Washington, DC, Oct 14, 2005

U.S. Department of Commerce Secretary Carlos M. Gutierrez hosted ambassadors from the signatory nations of the Central American-Dominican Republic Free Trade Agreement (CAFTA-DR) in Washington, DC, today, joined by Dr. Mark W. Hurwitz, president and CEO of the American National Standards Institute (ANSI), and Mr. James Thomas, president of ASTM International, a leading ANSI-accredited standards developer. This roundtable discussion on standards and trade was held just prior to the secretary’s first visit to the Central American region since the agreement was approved by Congress in July and signed by President Bush on August 2, 2005. Gutierrez will be accompanied on the trade mission by executives from 18 U.S. companies to meet with business leaders in Guatemala, Honduras, and El Salvador.

“One thing these companies have in common...is an interest in knowing what standards their products have to meet and what they need to do to demonstrate compliance with standards to enable market access,” said Gutierrez. “World Standards Day is a particularly appropriate day to talk about standards and their role in enhancing trade and economic competitiveness.”
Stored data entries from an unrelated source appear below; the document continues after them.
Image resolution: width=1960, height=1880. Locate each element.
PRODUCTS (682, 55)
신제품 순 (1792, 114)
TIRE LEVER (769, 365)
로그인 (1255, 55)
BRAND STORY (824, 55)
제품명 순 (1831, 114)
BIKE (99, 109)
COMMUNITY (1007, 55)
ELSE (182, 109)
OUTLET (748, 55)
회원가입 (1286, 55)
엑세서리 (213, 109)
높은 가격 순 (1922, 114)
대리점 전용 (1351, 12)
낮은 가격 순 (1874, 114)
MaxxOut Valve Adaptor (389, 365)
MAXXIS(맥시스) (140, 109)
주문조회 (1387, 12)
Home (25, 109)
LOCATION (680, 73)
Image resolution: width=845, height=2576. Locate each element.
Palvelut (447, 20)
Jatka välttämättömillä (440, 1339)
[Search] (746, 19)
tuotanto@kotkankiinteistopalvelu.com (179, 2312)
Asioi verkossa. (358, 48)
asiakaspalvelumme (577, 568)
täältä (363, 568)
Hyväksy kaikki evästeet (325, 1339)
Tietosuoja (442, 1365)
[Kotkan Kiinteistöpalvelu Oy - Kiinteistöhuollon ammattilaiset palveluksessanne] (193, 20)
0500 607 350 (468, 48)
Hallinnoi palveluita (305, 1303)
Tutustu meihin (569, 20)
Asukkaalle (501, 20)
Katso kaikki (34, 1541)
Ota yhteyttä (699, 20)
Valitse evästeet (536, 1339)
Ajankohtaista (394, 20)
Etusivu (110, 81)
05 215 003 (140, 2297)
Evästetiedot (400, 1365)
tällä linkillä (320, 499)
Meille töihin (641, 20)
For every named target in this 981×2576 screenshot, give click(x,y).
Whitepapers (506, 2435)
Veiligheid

CAFTA-DR reaffirms the World Trade Organization’s Technical Barriers to Trade (TBT) Agreement and incorporates the WTO TBT criteria for international standards. “Proactive implementation of these CAFTA-DR provisions will go a long way to enhancing trade in the region as well as enabling our governments to identify the best standards to meet their health, safety and environmental protection needs,” Gutierrez added.

“The signing of the CAFTA-DR agreement is another step in bringing the economies of these neighboring nations more closely into harmony,” said Hurwitz. “From our perspective, we hope that implementation of this trade agreement will facilitate increased political and regulatory cooperation, in the same way that standards harmonization has been advancing for decades under the banner of the Pan American Standards Commission - COPANT."

Dr. Hurwitz encouraged each nation to increase its participation in COPANT activities at both the policy and technical levels, to strengthen COPANT’s regional and sub-regional technical standards harmonization work and to engage in training events focused on decreasing standards barriers and to increase regional participation in international standards development.

The event resulted in all participants agreeing to redouble their efforts to work together and promote the use and adoption within the CAFTA-DR nations of WTO compliant international standards – regardless of origin.

“ANSI stands ready to assist our Central American friends in accessing U.S.- based standards developers and their documents, and in providing general information about the U.S. system,” said Hurwitz.